■ **What you need to do**: On every line of the listing, check for "agent"; copy the lines that have it.

■ **Working data**:
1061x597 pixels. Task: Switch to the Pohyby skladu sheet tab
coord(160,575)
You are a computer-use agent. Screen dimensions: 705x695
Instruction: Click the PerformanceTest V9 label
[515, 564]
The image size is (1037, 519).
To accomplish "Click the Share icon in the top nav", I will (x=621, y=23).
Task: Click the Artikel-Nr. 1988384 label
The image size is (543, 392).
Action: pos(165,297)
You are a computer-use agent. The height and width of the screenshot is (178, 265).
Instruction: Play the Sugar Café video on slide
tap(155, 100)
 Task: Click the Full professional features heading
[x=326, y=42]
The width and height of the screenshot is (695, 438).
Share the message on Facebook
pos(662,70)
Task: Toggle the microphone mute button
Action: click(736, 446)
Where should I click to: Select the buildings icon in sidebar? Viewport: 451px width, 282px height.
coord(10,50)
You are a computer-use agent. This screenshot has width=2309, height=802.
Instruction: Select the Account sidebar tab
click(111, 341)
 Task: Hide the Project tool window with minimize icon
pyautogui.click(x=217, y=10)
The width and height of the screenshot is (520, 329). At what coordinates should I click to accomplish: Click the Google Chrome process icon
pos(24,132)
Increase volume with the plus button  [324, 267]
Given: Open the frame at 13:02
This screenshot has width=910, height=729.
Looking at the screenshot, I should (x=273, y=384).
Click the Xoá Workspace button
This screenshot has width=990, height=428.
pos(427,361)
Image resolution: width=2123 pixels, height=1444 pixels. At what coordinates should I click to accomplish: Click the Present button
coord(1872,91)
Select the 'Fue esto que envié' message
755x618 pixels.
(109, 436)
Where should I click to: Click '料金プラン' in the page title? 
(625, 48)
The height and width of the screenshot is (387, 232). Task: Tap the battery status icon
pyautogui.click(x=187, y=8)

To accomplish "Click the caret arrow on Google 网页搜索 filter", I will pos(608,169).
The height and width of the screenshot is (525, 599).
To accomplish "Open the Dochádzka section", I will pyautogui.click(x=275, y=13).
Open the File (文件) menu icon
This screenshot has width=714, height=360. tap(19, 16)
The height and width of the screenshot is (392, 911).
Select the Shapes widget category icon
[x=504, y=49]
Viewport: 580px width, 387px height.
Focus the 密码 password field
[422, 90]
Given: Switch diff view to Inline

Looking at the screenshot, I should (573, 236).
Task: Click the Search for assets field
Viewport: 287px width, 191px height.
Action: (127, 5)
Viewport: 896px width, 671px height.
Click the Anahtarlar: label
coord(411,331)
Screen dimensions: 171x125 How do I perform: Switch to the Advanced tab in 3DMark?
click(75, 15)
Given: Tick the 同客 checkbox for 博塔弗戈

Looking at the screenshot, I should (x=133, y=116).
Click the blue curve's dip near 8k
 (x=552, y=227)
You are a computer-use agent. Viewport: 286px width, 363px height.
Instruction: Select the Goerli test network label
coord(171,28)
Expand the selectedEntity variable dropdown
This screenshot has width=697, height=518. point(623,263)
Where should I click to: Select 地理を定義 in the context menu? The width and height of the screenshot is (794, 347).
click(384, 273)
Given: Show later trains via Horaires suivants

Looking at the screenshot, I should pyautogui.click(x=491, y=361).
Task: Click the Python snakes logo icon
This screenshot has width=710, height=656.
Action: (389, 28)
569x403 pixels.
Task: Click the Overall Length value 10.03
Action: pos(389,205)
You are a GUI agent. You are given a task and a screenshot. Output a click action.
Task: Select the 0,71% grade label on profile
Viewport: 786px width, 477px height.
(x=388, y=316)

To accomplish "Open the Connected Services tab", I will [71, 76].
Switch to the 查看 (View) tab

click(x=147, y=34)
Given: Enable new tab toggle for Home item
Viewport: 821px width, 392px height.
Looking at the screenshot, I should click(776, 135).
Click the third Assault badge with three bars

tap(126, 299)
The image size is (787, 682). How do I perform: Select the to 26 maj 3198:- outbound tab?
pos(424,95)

■ **Result for this exercise**:
You are a computer-use agent. Screen dimensions: 705x695
You are a computer-use agent. The height and width of the screenshot is (178, 265).
You are a computer-use agent. This screenshot has width=2309, height=802.
You are a computer-use agent. Viewport: 286px width, 363px height.
You are a GUI agent. You are given a task and a screenshot. Output a click action.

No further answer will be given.